Nothing stays put or intact, and the clincher to the clincher comes when Ulrich, emerging from hypnosis without knowing what he's said, at the doctor's command raises his right hand "in a stiff salute." Both the doctor and Abish's narrator have the advantage of him, retrospectively anyway, in this extraordinary kaleidoscope in which labels, slogns, titles of books and people, reputations and reflexes, flutter about incessantly and mutate in the twinkling of an eye. "Is it possible," the book concludes, "for anyone in Germany, nowadays, to raise his right hand, for whatever the reason, and not be flooded by the memory of a dream to end all dreams?" In a word, this fastidious, honed, optical illusion of a book is yet another example of its own theme: individual and national trauma. The net effect is moving, not least because the protagonist, unable to face the truth of his existence, invents for himself a fake identity that's less individual than national. And all that comes his way -- the matchstick replica, made by an old Hargenau family retainer, of the nearby death-camp; the mass grave uncovered in the main street of Brumholdstein; almost being knocked down twice in the street by passing vehicles, and being shot in the arm -- sharpens the poignancy and makes his fake identity an expendable piece of trash, a figment, a cross.

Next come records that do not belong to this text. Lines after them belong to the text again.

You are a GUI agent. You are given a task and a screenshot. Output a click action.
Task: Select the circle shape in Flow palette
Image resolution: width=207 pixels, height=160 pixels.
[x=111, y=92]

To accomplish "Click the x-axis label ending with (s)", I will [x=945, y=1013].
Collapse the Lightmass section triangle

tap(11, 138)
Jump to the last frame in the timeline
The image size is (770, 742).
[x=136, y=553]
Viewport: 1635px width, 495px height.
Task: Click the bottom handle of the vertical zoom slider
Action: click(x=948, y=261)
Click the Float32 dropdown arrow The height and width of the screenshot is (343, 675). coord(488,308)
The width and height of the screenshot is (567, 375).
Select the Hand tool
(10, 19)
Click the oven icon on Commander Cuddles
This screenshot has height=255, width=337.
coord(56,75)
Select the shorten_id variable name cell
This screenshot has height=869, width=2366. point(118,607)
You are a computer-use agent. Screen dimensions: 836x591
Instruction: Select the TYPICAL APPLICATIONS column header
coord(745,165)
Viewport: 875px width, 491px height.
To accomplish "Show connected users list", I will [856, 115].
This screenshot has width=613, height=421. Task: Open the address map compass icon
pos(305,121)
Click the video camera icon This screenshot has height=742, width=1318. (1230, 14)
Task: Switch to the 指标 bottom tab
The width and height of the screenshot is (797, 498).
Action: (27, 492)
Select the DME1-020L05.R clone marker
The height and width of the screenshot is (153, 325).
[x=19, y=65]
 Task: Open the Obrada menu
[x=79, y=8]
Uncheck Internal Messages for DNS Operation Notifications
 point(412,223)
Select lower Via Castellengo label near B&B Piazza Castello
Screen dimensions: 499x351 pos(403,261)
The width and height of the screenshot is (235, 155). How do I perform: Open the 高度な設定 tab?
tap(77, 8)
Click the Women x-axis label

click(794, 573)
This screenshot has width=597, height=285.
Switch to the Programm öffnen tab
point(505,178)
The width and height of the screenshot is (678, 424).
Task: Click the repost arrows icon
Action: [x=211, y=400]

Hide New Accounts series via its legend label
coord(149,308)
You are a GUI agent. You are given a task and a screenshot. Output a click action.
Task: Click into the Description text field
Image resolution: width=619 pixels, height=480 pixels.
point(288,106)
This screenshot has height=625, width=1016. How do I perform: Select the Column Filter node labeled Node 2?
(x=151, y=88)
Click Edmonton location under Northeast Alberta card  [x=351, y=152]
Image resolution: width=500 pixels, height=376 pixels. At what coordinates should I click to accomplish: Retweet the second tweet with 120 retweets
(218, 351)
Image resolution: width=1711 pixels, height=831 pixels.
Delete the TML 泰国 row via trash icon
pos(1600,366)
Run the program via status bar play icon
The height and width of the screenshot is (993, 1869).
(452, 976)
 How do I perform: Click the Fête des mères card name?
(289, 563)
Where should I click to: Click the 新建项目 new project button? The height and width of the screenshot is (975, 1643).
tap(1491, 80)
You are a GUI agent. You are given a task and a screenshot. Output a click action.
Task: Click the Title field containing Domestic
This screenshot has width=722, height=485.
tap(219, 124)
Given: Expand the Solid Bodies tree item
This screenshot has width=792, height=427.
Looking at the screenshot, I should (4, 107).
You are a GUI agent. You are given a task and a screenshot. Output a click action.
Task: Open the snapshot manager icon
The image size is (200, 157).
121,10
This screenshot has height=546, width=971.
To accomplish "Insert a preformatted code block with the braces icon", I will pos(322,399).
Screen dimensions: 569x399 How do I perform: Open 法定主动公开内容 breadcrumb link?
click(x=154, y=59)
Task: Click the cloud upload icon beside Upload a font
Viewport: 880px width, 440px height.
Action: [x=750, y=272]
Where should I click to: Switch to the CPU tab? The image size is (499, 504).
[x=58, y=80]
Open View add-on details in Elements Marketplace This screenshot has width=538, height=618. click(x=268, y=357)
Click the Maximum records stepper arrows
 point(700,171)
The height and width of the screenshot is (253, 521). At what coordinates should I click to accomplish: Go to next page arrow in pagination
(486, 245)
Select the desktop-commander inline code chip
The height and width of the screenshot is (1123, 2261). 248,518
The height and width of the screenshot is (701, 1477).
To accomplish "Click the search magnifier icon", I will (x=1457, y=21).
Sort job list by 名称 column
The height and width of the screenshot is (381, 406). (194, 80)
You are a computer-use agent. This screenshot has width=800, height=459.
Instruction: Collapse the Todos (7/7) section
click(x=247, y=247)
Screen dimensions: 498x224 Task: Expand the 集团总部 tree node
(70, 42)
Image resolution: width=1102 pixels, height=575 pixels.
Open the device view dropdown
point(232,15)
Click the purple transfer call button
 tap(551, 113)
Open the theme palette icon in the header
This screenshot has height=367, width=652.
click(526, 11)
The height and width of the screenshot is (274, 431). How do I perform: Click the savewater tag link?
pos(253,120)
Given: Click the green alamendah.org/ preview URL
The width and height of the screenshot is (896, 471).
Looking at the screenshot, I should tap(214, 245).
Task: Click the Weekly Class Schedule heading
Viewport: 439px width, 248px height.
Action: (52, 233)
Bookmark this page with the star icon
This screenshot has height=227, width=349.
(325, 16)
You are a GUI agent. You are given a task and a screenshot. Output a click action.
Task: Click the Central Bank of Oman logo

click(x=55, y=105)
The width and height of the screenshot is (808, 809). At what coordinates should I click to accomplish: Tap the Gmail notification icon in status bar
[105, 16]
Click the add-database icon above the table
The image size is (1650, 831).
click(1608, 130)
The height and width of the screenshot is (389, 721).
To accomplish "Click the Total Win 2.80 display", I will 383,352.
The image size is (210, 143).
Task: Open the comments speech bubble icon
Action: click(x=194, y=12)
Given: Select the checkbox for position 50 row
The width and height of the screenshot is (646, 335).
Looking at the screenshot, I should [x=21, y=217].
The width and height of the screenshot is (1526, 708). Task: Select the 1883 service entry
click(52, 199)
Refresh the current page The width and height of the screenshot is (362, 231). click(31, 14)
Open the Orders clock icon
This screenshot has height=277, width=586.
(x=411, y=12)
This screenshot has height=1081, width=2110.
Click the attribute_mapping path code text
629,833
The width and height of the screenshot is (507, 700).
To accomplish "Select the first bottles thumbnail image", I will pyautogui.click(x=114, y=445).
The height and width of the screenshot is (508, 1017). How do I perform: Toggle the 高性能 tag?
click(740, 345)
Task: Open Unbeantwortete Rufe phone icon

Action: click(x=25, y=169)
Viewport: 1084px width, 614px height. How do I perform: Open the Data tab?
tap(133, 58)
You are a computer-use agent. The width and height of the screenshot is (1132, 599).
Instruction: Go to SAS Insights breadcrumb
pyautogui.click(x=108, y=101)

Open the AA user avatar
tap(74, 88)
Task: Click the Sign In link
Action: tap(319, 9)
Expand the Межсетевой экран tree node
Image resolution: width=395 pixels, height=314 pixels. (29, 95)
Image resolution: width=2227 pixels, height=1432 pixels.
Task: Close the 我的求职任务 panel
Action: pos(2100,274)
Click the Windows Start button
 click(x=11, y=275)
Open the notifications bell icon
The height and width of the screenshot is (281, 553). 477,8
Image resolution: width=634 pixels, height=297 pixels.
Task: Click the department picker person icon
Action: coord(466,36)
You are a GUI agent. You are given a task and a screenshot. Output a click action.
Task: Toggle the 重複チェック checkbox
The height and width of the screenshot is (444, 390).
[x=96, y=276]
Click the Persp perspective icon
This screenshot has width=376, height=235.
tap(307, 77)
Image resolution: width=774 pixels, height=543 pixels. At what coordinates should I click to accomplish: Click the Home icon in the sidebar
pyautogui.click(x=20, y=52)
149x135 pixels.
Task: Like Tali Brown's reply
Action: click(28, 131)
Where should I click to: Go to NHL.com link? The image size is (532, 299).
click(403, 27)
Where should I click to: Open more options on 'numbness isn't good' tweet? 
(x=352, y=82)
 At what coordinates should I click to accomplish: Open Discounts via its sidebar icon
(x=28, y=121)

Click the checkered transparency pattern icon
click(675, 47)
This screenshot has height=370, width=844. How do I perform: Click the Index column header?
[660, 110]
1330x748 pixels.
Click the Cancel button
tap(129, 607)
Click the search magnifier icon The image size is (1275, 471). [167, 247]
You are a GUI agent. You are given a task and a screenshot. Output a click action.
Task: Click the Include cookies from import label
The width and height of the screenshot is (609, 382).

Abish writes here with some of the meticulous, almost philatelic obsessiveness of what used to be called the French New Novel, but in his hands the technique is never boring or flat, mainly because every shred of the evidence he records has a vast emotional hinterland. Everything is ponderable here because it's mysterious, and the mysteriousness comes in part from the "fact" with which an interviewer confronts Ulrich: "One reads your books always feeling as if some vital piece of information is being withheld." The missing piece is Freudian, it seems; but the best measure of Abish's skill is the way in which, while giving the reader that same feeling of being denied something, he supplies all you need. Read him once for story, then again for the personification of Germany, and then a third time to fill up the lacunae. The uncanny thing is that, once you know the truth that Ulrich knows about himself, the novel -- far from being defused -- takes off again, like an erupting guidebook. Note "the magnificent landscapes, die Landschaft" and "the blue sky, der Blaue Himmel," ladies and gentlemen. These things keep the tourist sane and drive the German mad. Abish's masterly novel does a bit of both, and much, much more; it's his finest book to date.